Data records:
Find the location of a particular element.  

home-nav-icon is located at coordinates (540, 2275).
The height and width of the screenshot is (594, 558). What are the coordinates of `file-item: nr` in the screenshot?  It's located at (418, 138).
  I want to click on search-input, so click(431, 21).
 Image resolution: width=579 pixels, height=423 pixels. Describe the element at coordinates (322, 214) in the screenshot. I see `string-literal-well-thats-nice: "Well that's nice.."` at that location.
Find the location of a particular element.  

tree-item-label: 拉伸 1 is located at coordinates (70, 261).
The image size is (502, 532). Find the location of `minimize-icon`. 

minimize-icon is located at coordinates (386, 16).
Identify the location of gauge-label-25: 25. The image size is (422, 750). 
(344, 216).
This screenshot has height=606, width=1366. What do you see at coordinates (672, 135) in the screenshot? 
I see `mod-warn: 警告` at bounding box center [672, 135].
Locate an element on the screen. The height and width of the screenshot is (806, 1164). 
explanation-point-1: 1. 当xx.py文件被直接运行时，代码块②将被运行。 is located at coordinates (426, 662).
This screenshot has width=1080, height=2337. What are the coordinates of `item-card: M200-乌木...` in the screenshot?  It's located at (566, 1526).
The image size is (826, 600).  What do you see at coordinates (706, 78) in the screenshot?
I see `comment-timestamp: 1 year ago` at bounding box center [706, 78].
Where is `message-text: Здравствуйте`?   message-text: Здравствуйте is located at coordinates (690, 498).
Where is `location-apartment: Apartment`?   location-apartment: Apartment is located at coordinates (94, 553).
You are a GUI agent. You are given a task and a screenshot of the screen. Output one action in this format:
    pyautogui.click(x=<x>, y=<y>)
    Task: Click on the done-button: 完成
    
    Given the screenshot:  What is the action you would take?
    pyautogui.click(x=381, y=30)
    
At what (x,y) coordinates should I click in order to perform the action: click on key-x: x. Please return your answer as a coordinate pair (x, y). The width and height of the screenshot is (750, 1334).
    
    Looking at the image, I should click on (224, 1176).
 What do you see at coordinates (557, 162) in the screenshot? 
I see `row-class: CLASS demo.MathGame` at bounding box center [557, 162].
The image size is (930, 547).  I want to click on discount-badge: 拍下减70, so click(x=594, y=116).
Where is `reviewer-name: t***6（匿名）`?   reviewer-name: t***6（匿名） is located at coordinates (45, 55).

§ **Work instruction**
Reproduce every line of the data above with no changes.

§ **Result of the exercise**
Find the location of a particular element.  

home-nav-icon is located at coordinates (540, 2275).
The height and width of the screenshot is (594, 558). What are the coordinates of `file-item: nr` in the screenshot?  It's located at (418, 138).
  I want to click on search-input, so click(431, 21).
 Image resolution: width=579 pixels, height=423 pixels. Describe the element at coordinates (322, 214) in the screenshot. I see `string-literal-well-thats-nice: "Well that's nice.."` at that location.
Find the location of a particular element.  

tree-item-label: 拉伸 1 is located at coordinates (70, 261).
The image size is (502, 532). Find the location of `minimize-icon`. 

minimize-icon is located at coordinates (386, 16).
Identify the location of gauge-label-25: 25. The image size is (422, 750). 
(344, 216).
This screenshot has height=606, width=1366. What do you see at coordinates (672, 135) in the screenshot? 
I see `mod-warn: 警告` at bounding box center [672, 135].
Locate an element on the screen. The height and width of the screenshot is (806, 1164). 
explanation-point-1: 1. 当xx.py文件被直接运行时，代码块②将被运行。 is located at coordinates (426, 662).
This screenshot has width=1080, height=2337. What are the coordinates of `item-card: M200-乌木...` in the screenshot?  It's located at (566, 1526).
The image size is (826, 600).  What do you see at coordinates (706, 78) in the screenshot?
I see `comment-timestamp: 1 year ago` at bounding box center [706, 78].
Where is `message-text: Здравствуйте`?   message-text: Здравствуйте is located at coordinates (690, 498).
Where is `location-apartment: Apartment`?   location-apartment: Apartment is located at coordinates (94, 553).
You are a GUI agent. You are given a task and a screenshot of the screen. Output one action in this format:
    pyautogui.click(x=<x>, y=<y>)
    Task: Click on the done-button: 完成
    
    Given the screenshot:  What is the action you would take?
    pyautogui.click(x=381, y=30)
    
At what (x,y) coordinates should I click in order to perform the action: click on key-x: x. Please return your answer as a coordinate pair (x, y). The width and height of the screenshot is (750, 1334).
    
    Looking at the image, I should click on (224, 1176).
 What do you see at coordinates (557, 162) in the screenshot? 
I see `row-class: CLASS demo.MathGame` at bounding box center [557, 162].
The image size is (930, 547).  I want to click on discount-badge: 拍下减70, so click(x=594, y=116).
Where is `reviewer-name: t***6（匿名）`?   reviewer-name: t***6（匿名） is located at coordinates (45, 55).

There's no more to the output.